Transform ABNF rules to REGEX

771 Views Asked by At

I need to transform undermentioned ABNF rules (mlaer) to REGEX

   mlaer       =  1*( lebal "." ) lebal
   lebal       =  gid-tel *(rts-hdl)

   rts-hdl    =  *( alpha / digit / "-" ) gid-tel
   gid-tel    =  alpha / digit
   alpha       =  %x41-5A  ; 'A'-'Z'
   alpha       =/ %x61-7A  ; 'a'-'z'
   digit       =  %x30-39  ; '0'-'9'

Is any tool or sth to do it automatically?

3

There are 3 best solutions below

0
On

Not sure if there is any tool to do this automatically, but it is not too hard.

gid-tel

[A-Za-z0-9]

rts-hdl

[A-Za-z0-9-]*[A-Za-z0-9]

lebal

[A-Za-z0-9]([A-Za-z0-9-]*[A-Za-z0-9])*

Note that lebal written in this form is going to cause NFA engine to run very long on certain type of input. It should be re-written as:

[A-Za-z0-9]([A-Za-z0-9-]*[A-Za-z0-9])?

mlaer

([A-Za-z0-9]([A-Za-z0-9-]*[A-Za-z0-9])?\.)+[A-Za-z0-9]([A-Za-z0-9-]*[A-Za-z0-9])?

You can construct a complicated regex by using string concatenation. This will allow you to write clean code. Though the case with lebal needs modification on the grammar so that it works well on an NFA engine.

0
On

One should be aware that in the general sense it is not possible to translate ABNF to REGEX.

This is because regexes create a regular language, while the ABNF specifications create a context-free language.

A regular language can be parsed by a finite state machine (which is also used for regex-matching), while a context free language is parsed by a pushdown automata which is superset of the finite state machine (A pushdown automata can be implemented with the bison/yacc tool).

Side note: a regex string itself is not validatable by a regex expression. This is because there are brackets/parentheses allowed, while bracket/parenthese matching is not enforable with a regex, but with a context free grammar.

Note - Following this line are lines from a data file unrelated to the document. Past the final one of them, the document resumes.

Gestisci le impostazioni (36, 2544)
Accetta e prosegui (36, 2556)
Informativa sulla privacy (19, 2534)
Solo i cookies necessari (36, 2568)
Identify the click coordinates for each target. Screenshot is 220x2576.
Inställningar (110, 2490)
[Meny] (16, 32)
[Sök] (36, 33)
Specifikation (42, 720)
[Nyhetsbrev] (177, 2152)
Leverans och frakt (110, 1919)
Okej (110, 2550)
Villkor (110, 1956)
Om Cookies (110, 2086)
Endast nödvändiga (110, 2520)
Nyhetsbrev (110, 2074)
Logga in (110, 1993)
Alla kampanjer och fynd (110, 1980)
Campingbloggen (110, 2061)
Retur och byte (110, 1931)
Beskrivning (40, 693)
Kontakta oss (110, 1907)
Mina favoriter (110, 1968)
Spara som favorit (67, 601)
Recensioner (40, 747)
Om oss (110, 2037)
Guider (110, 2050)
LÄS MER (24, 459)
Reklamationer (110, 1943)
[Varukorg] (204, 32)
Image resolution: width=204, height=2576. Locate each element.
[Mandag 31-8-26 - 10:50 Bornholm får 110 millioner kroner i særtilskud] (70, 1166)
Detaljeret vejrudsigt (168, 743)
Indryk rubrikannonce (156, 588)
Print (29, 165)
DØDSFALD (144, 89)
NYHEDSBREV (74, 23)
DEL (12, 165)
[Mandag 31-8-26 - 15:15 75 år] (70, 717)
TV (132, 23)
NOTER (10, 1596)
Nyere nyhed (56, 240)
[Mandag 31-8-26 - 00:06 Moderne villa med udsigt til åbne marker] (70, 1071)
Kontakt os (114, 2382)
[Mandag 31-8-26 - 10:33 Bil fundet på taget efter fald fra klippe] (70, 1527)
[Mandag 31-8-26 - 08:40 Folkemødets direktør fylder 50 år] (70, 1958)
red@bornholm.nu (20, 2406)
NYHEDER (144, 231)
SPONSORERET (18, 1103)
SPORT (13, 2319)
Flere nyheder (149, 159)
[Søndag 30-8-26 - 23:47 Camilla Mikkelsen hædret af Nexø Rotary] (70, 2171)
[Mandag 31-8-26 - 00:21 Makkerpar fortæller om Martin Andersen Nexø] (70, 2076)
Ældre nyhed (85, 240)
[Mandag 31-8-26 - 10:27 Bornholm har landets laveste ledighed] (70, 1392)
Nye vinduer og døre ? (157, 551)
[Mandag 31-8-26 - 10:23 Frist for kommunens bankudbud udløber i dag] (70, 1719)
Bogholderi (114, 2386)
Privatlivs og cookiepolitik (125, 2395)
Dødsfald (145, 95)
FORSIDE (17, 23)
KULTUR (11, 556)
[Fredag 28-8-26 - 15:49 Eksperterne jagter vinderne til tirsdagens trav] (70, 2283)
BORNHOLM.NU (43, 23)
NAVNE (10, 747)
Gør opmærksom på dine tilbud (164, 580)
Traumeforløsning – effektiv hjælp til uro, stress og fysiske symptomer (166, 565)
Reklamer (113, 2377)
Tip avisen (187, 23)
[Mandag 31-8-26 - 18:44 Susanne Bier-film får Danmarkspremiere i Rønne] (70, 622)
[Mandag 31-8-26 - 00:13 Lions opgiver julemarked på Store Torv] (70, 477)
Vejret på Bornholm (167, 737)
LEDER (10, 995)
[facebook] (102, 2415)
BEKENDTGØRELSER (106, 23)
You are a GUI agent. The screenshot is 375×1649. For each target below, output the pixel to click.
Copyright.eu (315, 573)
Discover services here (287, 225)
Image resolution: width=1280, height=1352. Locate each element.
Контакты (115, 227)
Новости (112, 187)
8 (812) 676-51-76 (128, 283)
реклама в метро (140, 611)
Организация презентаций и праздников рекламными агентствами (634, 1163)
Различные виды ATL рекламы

Translation from ABNF to regex is hence only possible for a subset of cases. I guess this is the case if the ABNF is not recursive or does not contain any cyclic definitions. This is the (implicit) limitation of the above mentioned automatic translation tools.

0
On

For smaller ABNFs this online tool written in PHP worked for me. In your case it returns:

gid-tel: ^([A-Z][a-z0-9])$
rts-hdl: ^(([A-Z][-a-z0-9])*([A-Z][a-z0-9]))$
lebal: ^([A-Z][a-z0-9])((([A-Z][-a-z0-9])*([A-Z][a-z0-9])))*$
mlaer: ^(([A-Z][a-z0-9])((([A-Z][-a-z0-9])*([A-Z][a-z0-9])))*\.)+([A-Z][a-z0-9])((([A-Z][-a-z0-9])*([A-Z][a-z0-9])))*$

But for larger ABNF like the one for an E-Mail address, it only outputs blank. So I'm currently looking for other tools and found a weird, small script in Perl and one written in Ruby almost 17 years ago and last committed to 7 years ago. The latter looks promising as it actually gives a RegEx for the URI ABNF but I still need to get it to work.